Return all entries below exactly. Skip nothing.

• **Data to use**:

--

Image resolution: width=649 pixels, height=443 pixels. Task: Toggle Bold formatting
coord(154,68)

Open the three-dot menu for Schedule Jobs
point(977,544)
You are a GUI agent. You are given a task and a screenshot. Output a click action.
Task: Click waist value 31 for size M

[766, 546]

--

• **Your response**:
Image resolution: width=649 pixels, height=443 pixels. Task: Toggle Bold formatting
coord(154,68)

Open the three-dot menu for Schedule Jobs
point(977,544)
You are a GUI agent. You are given a task and a screenshot. Output a click action.
Task: Click waist value 31 for size M

[766, 546]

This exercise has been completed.